Task instructions
Write out, exactly and in full, the records given below, but not their pictures.

Records shown
★ ★ ★

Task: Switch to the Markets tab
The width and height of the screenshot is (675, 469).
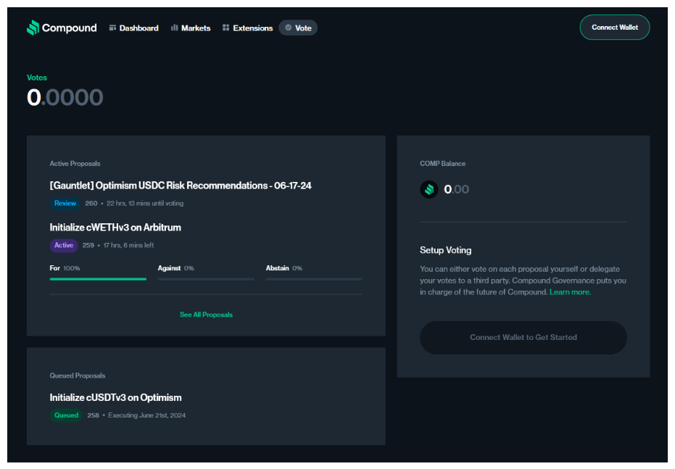Action: 195,28
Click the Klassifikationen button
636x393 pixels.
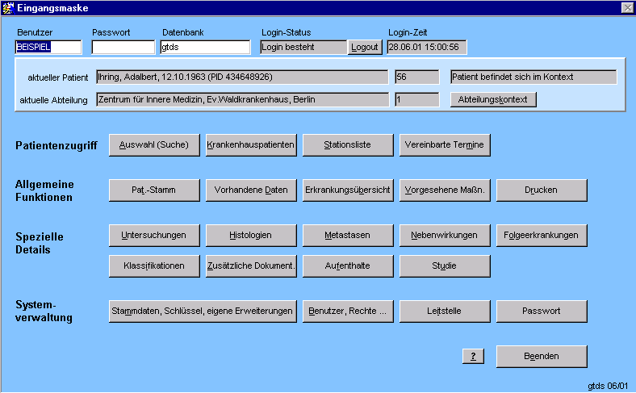coord(154,265)
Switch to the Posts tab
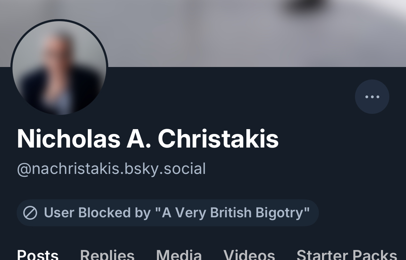The image size is (406, 260). coord(37,255)
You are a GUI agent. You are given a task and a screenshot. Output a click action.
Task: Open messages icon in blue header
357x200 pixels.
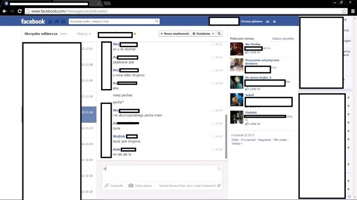pos(57,21)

★ ★ ★

Reply to the exercise
Task: Switch to the Markets tab
The width and height of the screenshot is (675, 469).
Action: 195,28
Click the Klassifikationen button
636x393 pixels.
coord(154,265)
Switch to the Posts tab
The image size is (406, 260). coord(37,255)
You are a GUI agent. You are given a task and a screenshot. Output a click action.
Task: Open messages icon in blue header
357x200 pixels.
pos(57,21)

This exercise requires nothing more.